2014年1月29日水曜日

職業治験 治験で1000万円稼いだ男の病的な日々

八雲星次著
幻冬舎


「治験」は割のいいバイトである・・・とは聞いたことがあったが、それを職業とする人がいるとは!「プロ治験者」となった男のアブない記録。 




「新薬開発のためにご協力いただけませんか?」
「ボランティアを募集しています。」
製薬会社のそんな新聞広告を何度か目にしたことがある。
しかし、本書「職業治験」の中に出てくる「治験」とは、新聞広告で大々的に募集するような最終段階の治験ではない。
動物実験を繰り返し初めてヒトに投与する段階、「第一相治験」と言われるいわば「人体実験」とも言うべき治験のことである。
参加者たちは、あくまで自分の意思で治験に参加するボランティアという立場なので、治験で得られる報酬は労働の対価としてではなく、時間拘束に対しての負担軽減費という形で支払われるのだという。

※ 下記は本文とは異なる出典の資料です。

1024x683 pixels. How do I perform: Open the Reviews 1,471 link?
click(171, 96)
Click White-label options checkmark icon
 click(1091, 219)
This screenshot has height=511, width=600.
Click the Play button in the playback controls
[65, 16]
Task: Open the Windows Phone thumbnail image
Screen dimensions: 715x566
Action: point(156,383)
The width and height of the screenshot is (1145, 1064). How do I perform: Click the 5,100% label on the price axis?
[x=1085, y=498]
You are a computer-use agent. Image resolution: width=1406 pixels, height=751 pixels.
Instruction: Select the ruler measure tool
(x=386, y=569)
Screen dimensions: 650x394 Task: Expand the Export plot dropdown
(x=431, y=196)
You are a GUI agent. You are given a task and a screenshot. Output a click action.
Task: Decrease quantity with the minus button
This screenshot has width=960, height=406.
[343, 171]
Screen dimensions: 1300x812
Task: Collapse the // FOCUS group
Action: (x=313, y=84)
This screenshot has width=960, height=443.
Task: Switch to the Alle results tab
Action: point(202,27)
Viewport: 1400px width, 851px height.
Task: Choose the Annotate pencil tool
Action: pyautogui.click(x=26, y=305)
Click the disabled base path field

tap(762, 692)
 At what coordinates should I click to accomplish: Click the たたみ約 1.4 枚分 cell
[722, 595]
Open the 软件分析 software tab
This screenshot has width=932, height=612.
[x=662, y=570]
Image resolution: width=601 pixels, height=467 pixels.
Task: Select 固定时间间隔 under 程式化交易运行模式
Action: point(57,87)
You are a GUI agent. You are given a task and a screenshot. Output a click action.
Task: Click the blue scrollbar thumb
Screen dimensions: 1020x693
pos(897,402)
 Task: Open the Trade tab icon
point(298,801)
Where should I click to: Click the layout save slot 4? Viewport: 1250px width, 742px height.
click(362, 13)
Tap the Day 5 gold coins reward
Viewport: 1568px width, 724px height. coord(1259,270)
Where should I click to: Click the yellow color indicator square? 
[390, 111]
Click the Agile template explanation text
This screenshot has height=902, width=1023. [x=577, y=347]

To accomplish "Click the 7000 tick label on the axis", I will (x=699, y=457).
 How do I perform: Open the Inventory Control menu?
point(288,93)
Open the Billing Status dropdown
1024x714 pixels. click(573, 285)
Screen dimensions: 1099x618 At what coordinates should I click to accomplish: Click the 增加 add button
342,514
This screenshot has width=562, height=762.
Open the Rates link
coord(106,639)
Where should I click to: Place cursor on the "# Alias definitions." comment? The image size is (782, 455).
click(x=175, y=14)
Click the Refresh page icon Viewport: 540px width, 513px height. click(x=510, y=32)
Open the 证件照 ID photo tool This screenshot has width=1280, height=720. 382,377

著者は、一部上場の会社を2ヶ月で退職しブラブラしていた頃、治験ボランティアに登録した。
その後、「20泊21日のボランティアを募集しています」という電話が掛かってきて、53万円という報酬に魅力を感じ応募する。
するとそこは、漫画本があふれ、ゲームやネットがし放題の楽園のような世界だった!
しかも震えが止まらないほど美味しい豪華な食事付き!
(ただし、投薬日に何度も行われる採血の痛さを我慢しなければならないが。)
そこで治験業界では有名な「教授」に出会い、楽して儲けることに目覚めた著者は、治験参加を繰り返し、職業として生計を立てる「プロ治験者」となったのだ。

そして著者は、C型肝炎のインターフェロン、認知症薬、麻酔薬、統合失調症の薬、サプリメント・・・と様々な新薬の治験に参加していく。
その中には、臨床試験受託事業協会に加盟していない病院で行われる劣悪な環境の「裏治験」、日本人を対象として海外で行われる至れり尽くせりの「海外治験」まで含まれていて、こんな世界があったのかと驚きながら読みすすめた。

治験に群がる男たちも、なかなか個性的だ。
コミュニケーション力が欠如した男、禁煙厳守の病院で隠れて喫煙する男、風呂場の壁や手すりに自慰行為の残骸をぶち撒ける男・・・
共通するのは、怠惰臭を撒き散らし、定職は持たないが被験者になりたいという熱い情熱は持っている男たちである。

楽をしながら稼げる夢のような生活だと憧れる若者も多いかもしれないが、参加できるのは20代~40代の健康な男性である。
いつまでもできる仕事ではないのである。
しかも著者の年収は約160万円だというのだから、贅沢できる金額ではない。

そして彼らは働き盛りの年代であり、このようなアングラ的世界に漂っているのはもったいないように思える。
でも、新薬開発のために彼らのような治験者が必要なわけで、私も彼らの恩恵を受けているわけで・・・
「新薬を創るための社会貢献などとは一切思っていません。楽がしたかったのです。」
という著者の言葉を聞くと、なんとも複雑な気持ちになってしまう。
そして、お節介ながら彼らの将来を心配してしまうのであった。